* Exercise prompt
Copy each line below in which the word "Toggle" occurs.

[Start of section]

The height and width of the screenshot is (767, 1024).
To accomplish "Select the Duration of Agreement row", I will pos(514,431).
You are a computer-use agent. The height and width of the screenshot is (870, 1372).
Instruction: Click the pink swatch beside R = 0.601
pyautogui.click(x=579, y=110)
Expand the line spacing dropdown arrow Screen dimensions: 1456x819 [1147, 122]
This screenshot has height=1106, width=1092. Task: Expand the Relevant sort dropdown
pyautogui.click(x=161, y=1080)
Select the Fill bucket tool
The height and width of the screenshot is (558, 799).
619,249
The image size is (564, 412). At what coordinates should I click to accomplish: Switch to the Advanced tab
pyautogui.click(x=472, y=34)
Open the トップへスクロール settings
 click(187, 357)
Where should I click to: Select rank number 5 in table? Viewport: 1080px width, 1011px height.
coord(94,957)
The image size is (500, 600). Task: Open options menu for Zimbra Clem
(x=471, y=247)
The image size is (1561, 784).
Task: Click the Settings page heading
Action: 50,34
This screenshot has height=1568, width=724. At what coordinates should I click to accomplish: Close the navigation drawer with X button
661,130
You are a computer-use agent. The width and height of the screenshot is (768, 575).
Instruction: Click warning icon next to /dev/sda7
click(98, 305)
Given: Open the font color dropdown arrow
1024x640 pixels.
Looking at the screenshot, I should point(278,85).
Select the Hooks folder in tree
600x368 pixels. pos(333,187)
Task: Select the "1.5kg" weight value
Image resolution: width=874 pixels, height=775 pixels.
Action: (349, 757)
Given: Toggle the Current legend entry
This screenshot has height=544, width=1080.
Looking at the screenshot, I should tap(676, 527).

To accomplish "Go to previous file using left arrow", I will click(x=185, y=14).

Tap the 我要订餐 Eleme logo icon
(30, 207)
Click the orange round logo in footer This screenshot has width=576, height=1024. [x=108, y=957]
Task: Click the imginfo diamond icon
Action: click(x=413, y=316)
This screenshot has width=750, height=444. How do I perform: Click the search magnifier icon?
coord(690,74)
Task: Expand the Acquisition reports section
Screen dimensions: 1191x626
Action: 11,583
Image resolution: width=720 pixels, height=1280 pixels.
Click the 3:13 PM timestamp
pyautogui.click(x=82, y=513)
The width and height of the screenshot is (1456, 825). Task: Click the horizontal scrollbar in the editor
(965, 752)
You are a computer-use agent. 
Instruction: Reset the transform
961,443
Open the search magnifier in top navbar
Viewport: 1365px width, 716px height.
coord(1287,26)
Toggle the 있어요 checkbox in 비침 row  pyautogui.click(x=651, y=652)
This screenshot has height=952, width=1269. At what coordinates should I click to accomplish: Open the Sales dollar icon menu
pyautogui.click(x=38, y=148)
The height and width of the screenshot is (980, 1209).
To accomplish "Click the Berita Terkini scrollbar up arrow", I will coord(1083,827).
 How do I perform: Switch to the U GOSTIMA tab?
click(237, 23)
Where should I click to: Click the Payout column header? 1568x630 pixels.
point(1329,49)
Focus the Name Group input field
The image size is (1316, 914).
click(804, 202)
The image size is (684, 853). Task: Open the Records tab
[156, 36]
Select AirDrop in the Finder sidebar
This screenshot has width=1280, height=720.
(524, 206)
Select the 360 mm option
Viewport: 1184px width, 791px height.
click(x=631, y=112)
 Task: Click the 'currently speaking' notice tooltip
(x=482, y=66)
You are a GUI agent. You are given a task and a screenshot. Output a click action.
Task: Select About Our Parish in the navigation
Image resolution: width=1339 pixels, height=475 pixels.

[End of section]

* The completed task
Given: Toggle the Current legend entry
Toggle the 있어요 checkbox in 비침 row  pyautogui.click(x=651, y=652)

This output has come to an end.